Не знаю, на каком я свете.
(Мои отчетливые прозрения расплываются.)
Что-то ужасное, трагическое случится с моим мальчиком (потому что я этого не хочу), и ровно ничего не случится с Дереком. За ним никогда не приедет ни полиция, ни санитарная машина. Я совсем не вижу, что ждет в будущем моего мальчика (завеса не поднимается, ни единого просвета, не вижу я для него никакого будущего), а это всегда зловещее предзнаменование. Когда я гляжу вперед, мне его там не видно. Легко представляю его таким, какой он сегодня, ну, пожалуй, завтра, но не многим дальше. Не вижу его повзрослевшим, студентом или на работе – доктором, писателем, коммерсантом, не вижу его женатым (бедный малыш даже никогда не видится мне с девушкой), не вижу его в колледже или даже в средней школе, не вижу подростком с ломающимся голосом, нечистой кожей и потной порослью, уродующей верхнюю губу, щеки и подбородок. Я горюю о нем (сердце кровью обливается. Куда держит путь мой мальчик?). Ему еще нет девяти. И это его остановка. (Здесь ему сходить. Каждый день может стать последним.) Либо у него нет будущего, либо мне изменяет способность представлять его в моем будущем. Впереди я скорбно провижу пустоту, его там нет. Тяжко нависает молчание. Я тоскую по нему. Пахнет цветами. Происходят семейные обеды, а его там нет. Что мне предвкушать, если нельзя предвкушать будущее для него? Что у меня впереди – гольф? Рак у жены? Мяч в лунке с одного удара? А дальше что? Еще раз мяч в лунке с одного удара.
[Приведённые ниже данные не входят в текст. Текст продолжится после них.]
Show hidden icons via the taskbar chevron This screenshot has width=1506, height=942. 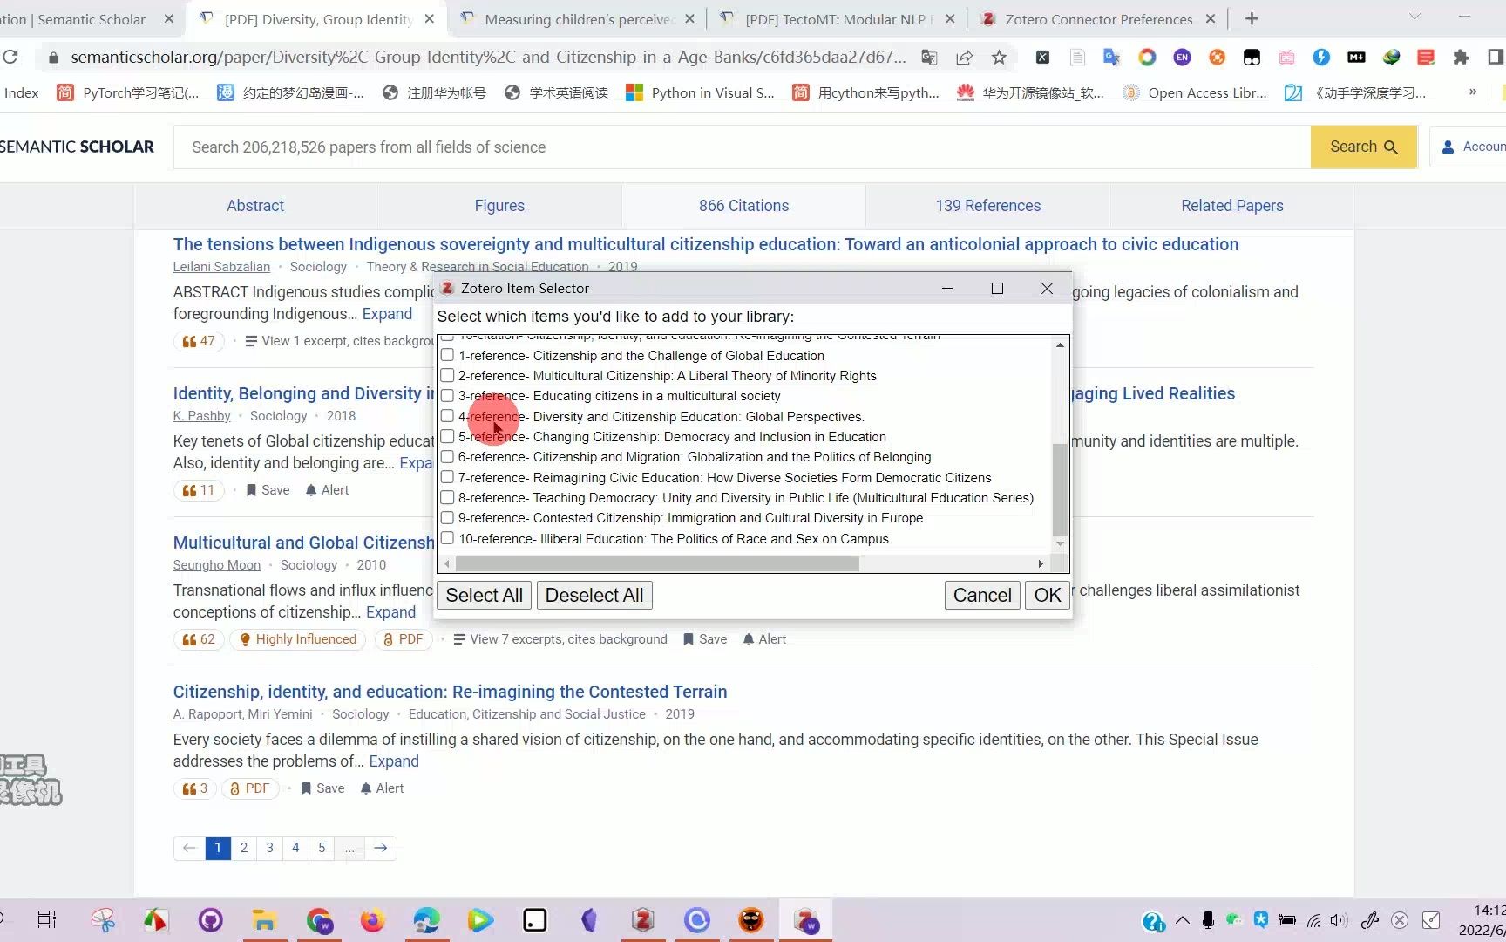(1182, 920)
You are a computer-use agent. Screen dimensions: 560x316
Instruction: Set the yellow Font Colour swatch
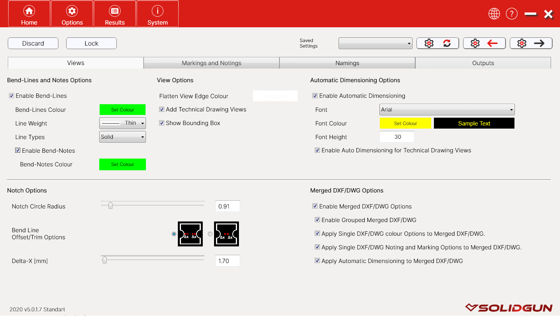pyautogui.click(x=405, y=124)
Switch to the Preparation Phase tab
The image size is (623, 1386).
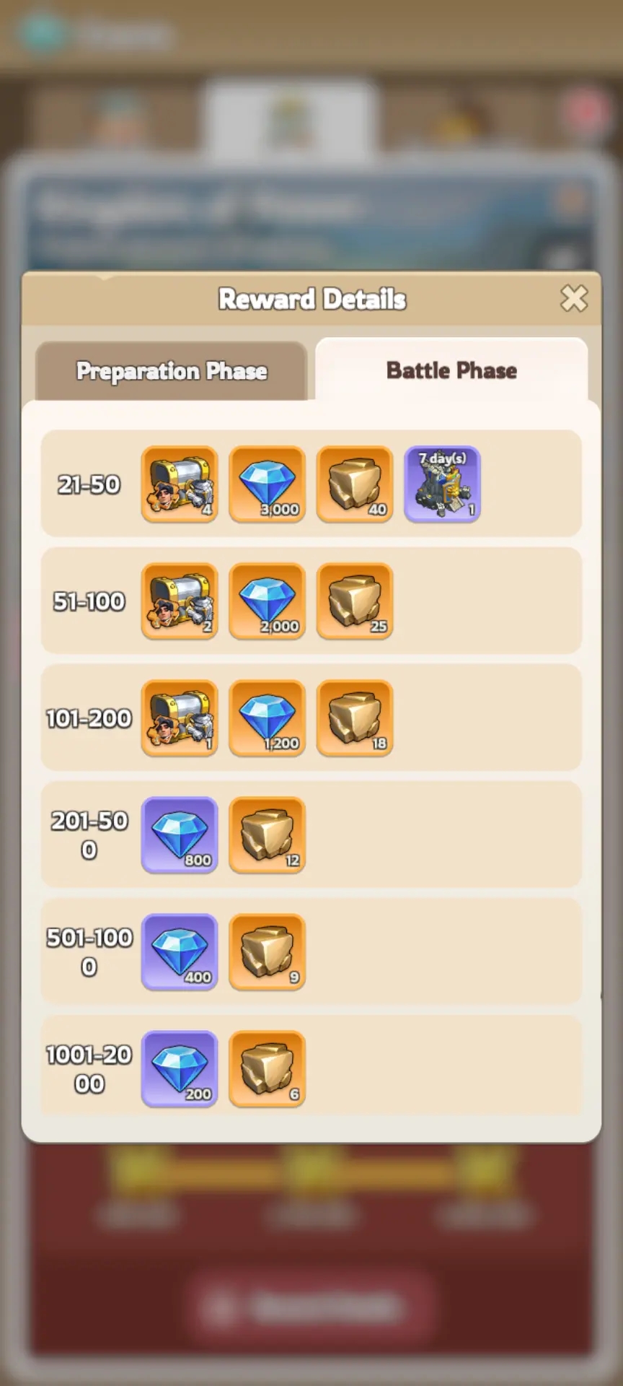click(172, 370)
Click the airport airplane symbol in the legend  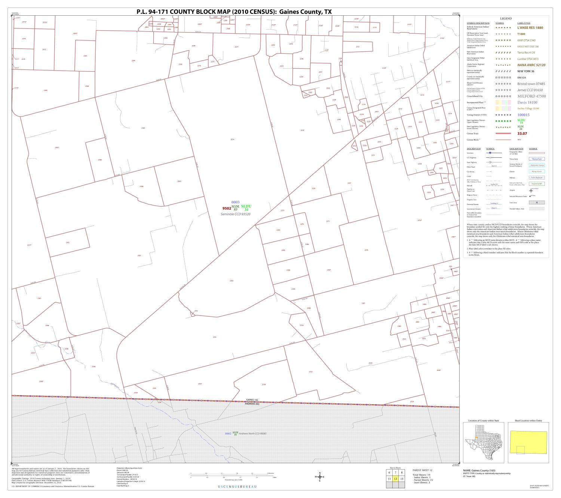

– Я послал мяч в лунку с одного удара, – это можно годами без конца твердить всем и каждому.
Когда безвестность и старость окутают меня непроглядной тьмой, иссушат, обратят в нечто крохотное, неприметное, все-таки можно будет вспоминать:
– Я послал мяч в лунку с одного удара.
На смертном одре в доме для престарелых, когда кто-нибудь, кого я не узнаю, придет засвидетельствовать мне свое почтение и принесет сладкие-пресладкие конфеты и душистые куски жирной копченой рыбки, я, возможно, еще сумею вспомнить, что в расцвете сил послал мяч в лунку с одного удара – сейчас я в расцвете сил, но еще не сумел этого сделать. Это уже нечто новое, к чему можно стремиться, – и я, пожалуй, даже улыбнусь. Послать мяч в лунку с одного удара – такое приятно иметь на счету.
– Верите ли? – скажу я. – Однажды я послал мяч в лунку с одного удара.
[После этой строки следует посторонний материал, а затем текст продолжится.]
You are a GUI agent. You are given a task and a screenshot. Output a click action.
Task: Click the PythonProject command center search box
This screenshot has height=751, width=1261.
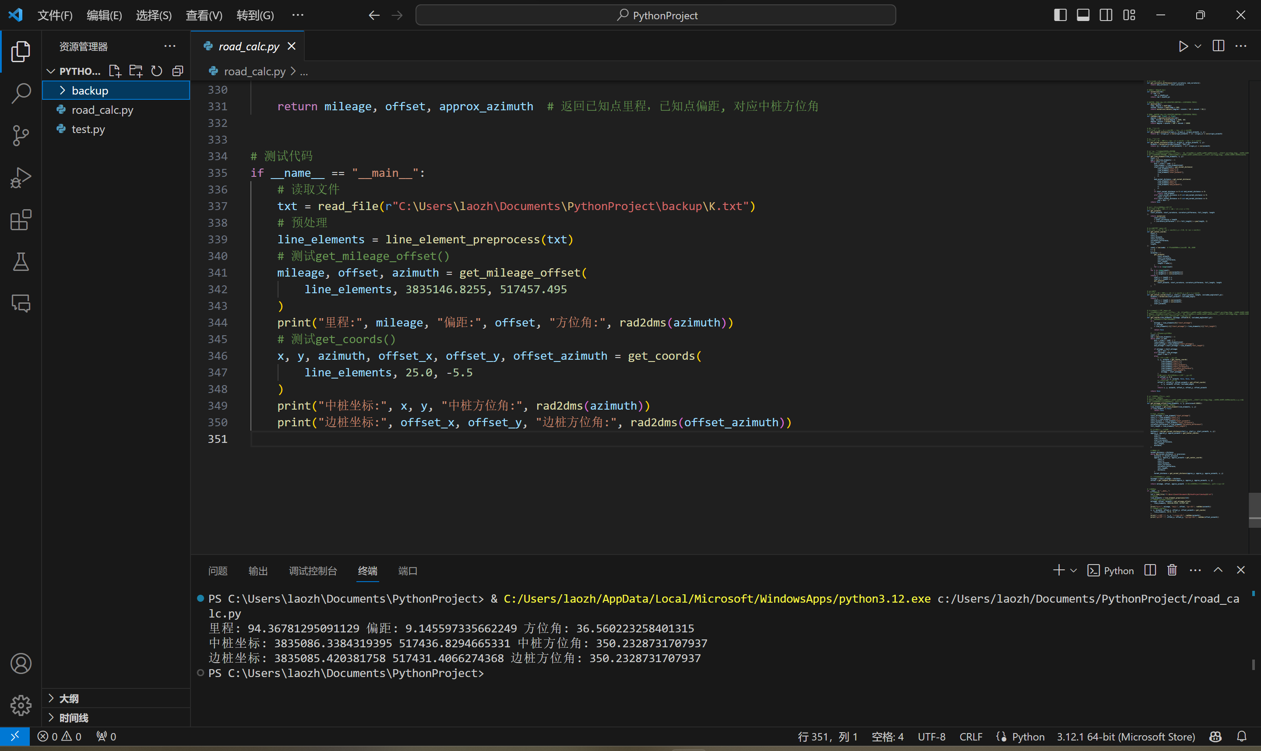click(656, 15)
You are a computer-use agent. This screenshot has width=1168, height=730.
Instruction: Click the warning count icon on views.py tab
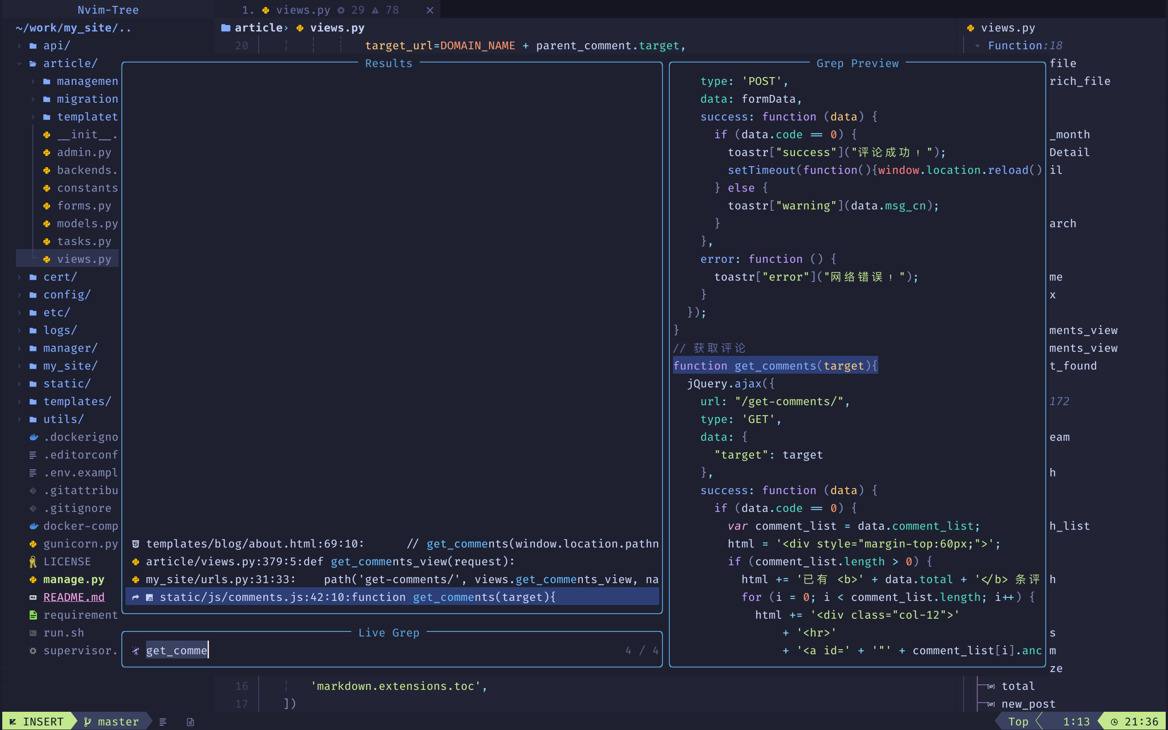tap(375, 9)
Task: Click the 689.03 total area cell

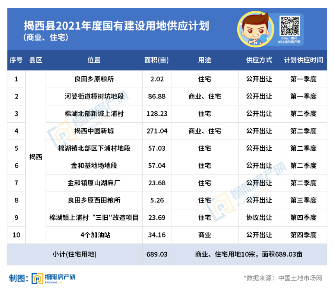Action: (156, 253)

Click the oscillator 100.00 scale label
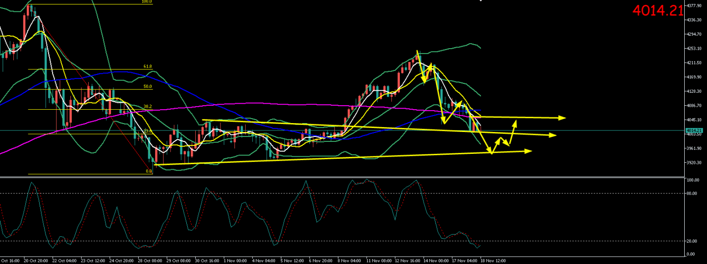[692, 180]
– Съешьте еще кусочек копченой рыбки.
– С одного удара.
Не знаю, что еще можно делать с таким достижением, кроме как рассказывать о нем.
– Я послал мяч в лунку с одного удара.
– Ешьте рыбку.
– Привет, девочки.
– Слыхали анекдот о человеке без рук без ног у дверей борделя?
– Я позвонил в дверь, да?
Без труда представляю себя такого перед домом для престарелых. Без труда представляю и Дерека – взрослого, коренастого, лысеющего, темноволосого, неловкого, пускающего слюни, вижу в нем изобличающее меня сходство с тем тайным «я», которое самому мне известно, но я не хочу, чтобы мое внутреннее обличье заметил кто-нибудь еще. (Мне кажется, я иной раз вижу его во сне.) Артур Бэрон, конечно же, не подозревает ни о его существовании (о скрытой во мне возможности обернуться грубым кретином), ни о том, как меня терзает неотступный страх, – такой пронзительный, что едва не переходит в страстное желание, – что я начну заикаться (или испытаю гомосексуальное влечение. Может, я уже его испытываю), или страх, что язык у меня разбухнет, станет неповоротливым и я вовсе не смогу говорить. (Не удивительно, что я до смерти боюсь, как бы меня не осудили за закрытыми дверями, когда и знать-то не будешь, что приговор уже вынесен. Быть может, это уже случилось.) Но богатое мое воображение не в силах прибавить моему несчастному мальчику ни дня жизни.